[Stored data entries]
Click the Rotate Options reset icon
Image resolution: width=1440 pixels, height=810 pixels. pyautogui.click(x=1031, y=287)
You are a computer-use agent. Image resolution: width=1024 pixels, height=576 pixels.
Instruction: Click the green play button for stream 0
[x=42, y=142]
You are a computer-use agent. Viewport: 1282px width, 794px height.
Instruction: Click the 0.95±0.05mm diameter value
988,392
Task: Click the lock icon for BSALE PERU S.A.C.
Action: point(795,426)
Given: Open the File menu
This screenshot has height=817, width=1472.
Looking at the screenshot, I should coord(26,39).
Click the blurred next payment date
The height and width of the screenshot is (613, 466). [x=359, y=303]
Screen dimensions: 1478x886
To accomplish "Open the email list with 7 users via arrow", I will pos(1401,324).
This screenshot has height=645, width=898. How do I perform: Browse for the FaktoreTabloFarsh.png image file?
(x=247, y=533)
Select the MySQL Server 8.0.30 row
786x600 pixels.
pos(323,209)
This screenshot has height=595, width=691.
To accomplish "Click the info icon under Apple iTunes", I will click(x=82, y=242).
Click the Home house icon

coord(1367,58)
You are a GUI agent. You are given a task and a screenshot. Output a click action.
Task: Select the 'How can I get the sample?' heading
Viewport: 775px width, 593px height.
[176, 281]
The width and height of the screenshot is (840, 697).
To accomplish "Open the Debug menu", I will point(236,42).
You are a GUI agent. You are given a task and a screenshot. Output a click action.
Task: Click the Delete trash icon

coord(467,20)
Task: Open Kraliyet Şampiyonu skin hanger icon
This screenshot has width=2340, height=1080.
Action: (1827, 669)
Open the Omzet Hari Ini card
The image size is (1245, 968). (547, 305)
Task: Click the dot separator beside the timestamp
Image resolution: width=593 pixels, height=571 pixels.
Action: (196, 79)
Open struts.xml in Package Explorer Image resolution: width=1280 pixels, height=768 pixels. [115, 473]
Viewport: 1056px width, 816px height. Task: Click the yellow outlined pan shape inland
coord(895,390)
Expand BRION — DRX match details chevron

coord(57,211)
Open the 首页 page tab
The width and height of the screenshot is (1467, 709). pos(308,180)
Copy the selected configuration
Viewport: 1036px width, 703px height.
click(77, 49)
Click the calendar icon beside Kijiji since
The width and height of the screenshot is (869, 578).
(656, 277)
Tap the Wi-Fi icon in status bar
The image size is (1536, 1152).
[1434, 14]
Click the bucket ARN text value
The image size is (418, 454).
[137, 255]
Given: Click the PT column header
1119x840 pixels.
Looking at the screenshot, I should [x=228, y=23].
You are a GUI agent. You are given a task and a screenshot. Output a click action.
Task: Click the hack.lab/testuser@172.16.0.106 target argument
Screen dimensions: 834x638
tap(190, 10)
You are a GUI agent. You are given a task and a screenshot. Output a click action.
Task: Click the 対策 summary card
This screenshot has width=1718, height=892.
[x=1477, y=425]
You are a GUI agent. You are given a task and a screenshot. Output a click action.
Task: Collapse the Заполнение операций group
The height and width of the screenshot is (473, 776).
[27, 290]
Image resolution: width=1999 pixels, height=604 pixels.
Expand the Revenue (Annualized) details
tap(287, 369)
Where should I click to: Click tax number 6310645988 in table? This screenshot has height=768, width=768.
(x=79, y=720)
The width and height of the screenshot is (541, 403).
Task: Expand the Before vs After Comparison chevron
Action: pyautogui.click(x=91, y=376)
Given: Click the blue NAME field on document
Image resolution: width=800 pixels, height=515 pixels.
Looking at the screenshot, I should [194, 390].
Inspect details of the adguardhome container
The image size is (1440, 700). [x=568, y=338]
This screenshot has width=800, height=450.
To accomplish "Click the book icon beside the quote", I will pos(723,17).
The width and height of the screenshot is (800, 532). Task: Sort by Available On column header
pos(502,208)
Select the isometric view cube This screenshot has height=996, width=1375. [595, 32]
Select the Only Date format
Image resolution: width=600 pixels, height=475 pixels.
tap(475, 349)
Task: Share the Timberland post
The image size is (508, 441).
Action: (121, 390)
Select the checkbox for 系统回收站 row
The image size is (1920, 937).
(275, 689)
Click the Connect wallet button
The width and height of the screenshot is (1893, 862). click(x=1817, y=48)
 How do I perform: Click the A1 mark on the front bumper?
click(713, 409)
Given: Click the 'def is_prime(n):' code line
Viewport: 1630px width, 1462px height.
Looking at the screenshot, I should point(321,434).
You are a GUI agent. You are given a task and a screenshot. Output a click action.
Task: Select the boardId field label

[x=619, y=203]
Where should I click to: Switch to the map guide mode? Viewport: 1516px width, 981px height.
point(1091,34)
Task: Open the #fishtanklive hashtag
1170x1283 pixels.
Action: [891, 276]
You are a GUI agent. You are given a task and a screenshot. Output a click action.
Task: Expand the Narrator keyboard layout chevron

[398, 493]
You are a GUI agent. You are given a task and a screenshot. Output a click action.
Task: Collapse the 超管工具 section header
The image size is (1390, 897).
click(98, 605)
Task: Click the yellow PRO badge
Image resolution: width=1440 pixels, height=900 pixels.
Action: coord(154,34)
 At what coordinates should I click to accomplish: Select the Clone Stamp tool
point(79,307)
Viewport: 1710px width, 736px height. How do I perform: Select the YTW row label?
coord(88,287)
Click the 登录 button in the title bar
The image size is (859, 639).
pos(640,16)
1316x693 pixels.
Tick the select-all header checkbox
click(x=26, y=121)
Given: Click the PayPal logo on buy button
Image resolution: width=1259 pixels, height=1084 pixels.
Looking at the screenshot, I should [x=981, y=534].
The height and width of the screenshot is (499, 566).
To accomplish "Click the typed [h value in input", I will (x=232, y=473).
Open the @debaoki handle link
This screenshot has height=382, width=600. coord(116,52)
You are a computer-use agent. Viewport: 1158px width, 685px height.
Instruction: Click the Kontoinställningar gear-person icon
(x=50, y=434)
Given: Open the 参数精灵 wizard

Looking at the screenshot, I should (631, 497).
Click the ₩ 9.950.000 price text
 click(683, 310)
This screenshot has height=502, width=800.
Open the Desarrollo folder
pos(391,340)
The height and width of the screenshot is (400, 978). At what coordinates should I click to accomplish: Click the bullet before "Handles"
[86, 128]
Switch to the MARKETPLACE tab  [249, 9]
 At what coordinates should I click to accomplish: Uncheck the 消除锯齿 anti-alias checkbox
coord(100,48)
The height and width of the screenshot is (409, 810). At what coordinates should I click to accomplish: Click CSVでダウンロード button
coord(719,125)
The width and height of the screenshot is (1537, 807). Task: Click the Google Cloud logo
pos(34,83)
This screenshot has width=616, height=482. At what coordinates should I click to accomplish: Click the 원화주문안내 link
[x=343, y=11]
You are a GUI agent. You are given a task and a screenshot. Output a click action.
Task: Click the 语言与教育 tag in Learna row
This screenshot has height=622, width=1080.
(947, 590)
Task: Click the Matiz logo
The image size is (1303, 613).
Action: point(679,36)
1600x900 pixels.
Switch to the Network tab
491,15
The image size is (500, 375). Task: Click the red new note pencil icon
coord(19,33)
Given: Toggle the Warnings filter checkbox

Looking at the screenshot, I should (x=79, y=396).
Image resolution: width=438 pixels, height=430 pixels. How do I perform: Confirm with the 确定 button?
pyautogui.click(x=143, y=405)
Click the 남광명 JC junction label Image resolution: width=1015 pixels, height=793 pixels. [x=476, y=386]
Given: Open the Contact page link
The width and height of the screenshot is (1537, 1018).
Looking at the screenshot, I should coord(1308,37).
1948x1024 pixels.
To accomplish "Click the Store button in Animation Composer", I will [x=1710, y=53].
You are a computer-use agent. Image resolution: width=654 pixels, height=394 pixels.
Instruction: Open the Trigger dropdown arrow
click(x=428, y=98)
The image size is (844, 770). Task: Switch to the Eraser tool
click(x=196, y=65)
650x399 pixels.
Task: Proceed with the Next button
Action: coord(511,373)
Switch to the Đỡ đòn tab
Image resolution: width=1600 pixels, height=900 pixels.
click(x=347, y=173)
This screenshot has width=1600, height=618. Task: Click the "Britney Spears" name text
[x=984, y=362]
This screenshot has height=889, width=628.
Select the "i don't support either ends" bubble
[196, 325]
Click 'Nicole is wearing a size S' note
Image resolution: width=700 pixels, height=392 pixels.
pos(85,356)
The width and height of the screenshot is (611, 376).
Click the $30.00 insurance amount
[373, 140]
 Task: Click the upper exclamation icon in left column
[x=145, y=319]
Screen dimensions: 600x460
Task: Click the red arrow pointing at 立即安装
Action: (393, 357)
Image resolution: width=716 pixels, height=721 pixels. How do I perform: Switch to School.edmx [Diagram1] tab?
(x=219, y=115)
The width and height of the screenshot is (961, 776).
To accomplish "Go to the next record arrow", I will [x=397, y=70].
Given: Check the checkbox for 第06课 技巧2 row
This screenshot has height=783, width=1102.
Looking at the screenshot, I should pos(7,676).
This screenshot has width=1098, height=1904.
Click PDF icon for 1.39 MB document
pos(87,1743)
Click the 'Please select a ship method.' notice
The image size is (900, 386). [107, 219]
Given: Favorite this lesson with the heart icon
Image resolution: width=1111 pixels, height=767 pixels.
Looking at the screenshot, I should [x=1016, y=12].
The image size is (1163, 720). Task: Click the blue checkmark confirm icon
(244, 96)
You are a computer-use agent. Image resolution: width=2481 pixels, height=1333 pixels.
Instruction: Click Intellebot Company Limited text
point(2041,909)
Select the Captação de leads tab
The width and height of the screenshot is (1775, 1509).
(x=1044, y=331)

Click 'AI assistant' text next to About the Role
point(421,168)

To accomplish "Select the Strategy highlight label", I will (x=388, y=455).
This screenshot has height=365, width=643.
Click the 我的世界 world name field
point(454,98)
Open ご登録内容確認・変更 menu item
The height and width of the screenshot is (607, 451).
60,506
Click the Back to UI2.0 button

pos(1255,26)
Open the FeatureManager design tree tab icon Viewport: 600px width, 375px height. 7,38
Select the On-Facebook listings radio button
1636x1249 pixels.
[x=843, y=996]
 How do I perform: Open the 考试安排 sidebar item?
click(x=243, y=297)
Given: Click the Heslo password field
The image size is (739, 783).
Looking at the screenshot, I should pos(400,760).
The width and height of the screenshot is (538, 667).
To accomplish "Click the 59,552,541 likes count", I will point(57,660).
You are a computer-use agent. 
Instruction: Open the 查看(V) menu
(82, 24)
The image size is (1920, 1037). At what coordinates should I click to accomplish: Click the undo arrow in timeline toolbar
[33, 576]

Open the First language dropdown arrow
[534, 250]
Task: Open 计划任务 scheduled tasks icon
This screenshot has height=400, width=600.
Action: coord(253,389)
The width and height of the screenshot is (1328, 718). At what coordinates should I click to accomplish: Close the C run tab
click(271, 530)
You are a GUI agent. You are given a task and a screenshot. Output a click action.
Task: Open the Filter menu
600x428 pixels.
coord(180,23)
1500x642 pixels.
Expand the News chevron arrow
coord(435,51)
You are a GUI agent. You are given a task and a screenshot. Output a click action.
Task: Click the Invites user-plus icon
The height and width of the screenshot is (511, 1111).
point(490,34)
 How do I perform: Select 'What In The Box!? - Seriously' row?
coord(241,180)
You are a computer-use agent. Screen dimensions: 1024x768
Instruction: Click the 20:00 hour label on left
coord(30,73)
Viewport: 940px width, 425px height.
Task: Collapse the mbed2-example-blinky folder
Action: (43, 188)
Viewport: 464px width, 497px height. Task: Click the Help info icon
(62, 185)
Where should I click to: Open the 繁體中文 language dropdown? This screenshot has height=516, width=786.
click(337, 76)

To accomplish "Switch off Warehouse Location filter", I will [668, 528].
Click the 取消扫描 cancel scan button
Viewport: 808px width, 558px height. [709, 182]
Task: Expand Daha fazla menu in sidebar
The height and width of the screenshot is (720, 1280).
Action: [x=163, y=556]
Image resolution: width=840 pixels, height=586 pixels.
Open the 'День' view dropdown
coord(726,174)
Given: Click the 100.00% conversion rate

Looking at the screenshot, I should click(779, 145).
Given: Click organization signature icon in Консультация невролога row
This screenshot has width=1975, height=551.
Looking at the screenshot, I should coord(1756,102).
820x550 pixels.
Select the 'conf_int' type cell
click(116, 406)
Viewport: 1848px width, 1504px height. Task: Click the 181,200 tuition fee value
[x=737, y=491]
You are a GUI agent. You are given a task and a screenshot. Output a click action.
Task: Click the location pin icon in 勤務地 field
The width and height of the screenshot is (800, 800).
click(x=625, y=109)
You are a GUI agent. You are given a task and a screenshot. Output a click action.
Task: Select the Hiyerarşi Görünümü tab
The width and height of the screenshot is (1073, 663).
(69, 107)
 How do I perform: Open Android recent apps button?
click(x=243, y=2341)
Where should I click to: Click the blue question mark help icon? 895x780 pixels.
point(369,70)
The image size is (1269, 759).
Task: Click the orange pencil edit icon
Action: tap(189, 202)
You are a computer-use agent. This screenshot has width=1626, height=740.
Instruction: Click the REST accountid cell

▸ The task: Take the line above containing "Image resolution: width=1259", the line containing "You are a computer-use agent. Viewport: 1158px", and all lines in between, and copy them exactly without anything else.

▸ Answer area:
Image resolution: width=1259 pixels, height=1084 pixels.
Looking at the screenshot, I should [x=981, y=534].
The height and width of the screenshot is (499, 566).
To accomplish "Click the typed [h value in input", I will (x=232, y=473).
Open the @debaoki handle link
This screenshot has height=382, width=600. coord(116,52)
You are a computer-use agent. Viewport: 1158px width, 685px height.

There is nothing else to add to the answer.